One Thousand Scents

Monday, April 19, 2010

Scentroulette Day 10: Serge Lutens Rousse

There may, in fact, be a Serge Lutens scent out there that is just plain beautiful without a hint of the truly strange or offbeat, but I have not smelled it yet (and I think I would be disappointed if I did). His fragrances span a wide range, from gorgeous-with-just-a-hint-of-weirdness (Un Bois Vanille) and gorgeous-but-overwhelming (Sa Majeste La Rose) through various ravishing oddities (Douce Amere, Muscs Khoublai Khan) right down to things that some people think are unwearable, though someone must be wearing them (Miel de Bois, which I do wear, and Louve, which I certainly don't).

Rousse, one of the house's 2007 offerings (along with Louve and Sarrasins), ranks high-to-middling on the weirdness scale: It's not freakish, but it's unmistakably Lutens.
● ● ● ● ●
ACTIONS TO TAKE:
(a) According to the Rousse review, which two fragrances did the house release in 2007 along with Rousse?
(b) Return, word for word, the passage of the Rousse review starting at "One Thousand Scents" and ending at "it's unmistakably Lutens.".

RECORDED INFORMATION:
● ● ● ● ●
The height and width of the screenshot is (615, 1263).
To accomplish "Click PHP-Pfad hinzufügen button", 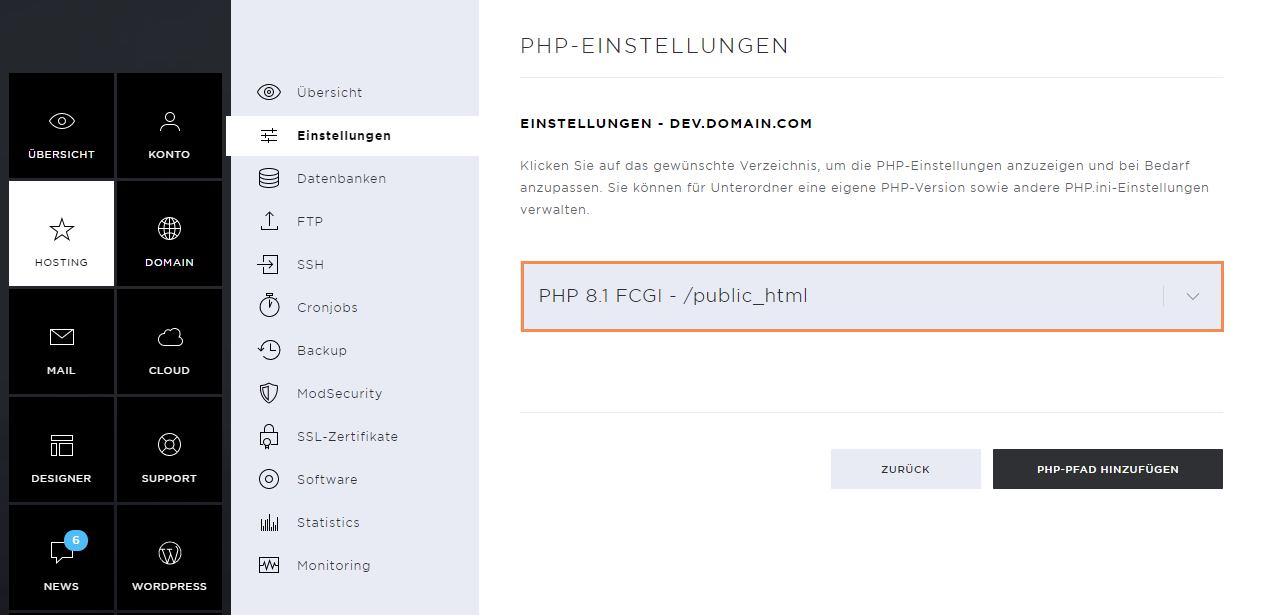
● ● ● ● ●
WRITTEN ANSWERS:
(a) Louve and Sarrasins.

(b)
One Thousand Scents

Monday, April 19, 2010

Scentroulette Day 10: Serge Lutens Rousse

There may, in fact, be a Serge Lutens scent out there that is just plain beautiful without a hint of the truly strange or offbeat, but I have not smelled it yet (and I think I would be disappointed if I did). His fragrances span a wide range, from gorgeous-with-just-a-hint-of-weirdness (Un Bois Vanille) and gorgeous-but-overwhelming (Sa Majeste La Rose) through various ravishing oddities (Douce Amere, Muscs Khoublai Khan) right down to things that some people think are unwearable, though someone must be wearing them (Miel de Bois, which I do wear, and Louve, which I certainly don't).

Rousse, one of the house's 2007 offerings (along with Louve and Sarrasins), ranks high-to-middling on the weirdness scale: It's not freakish, but it's unmistakably Lutens.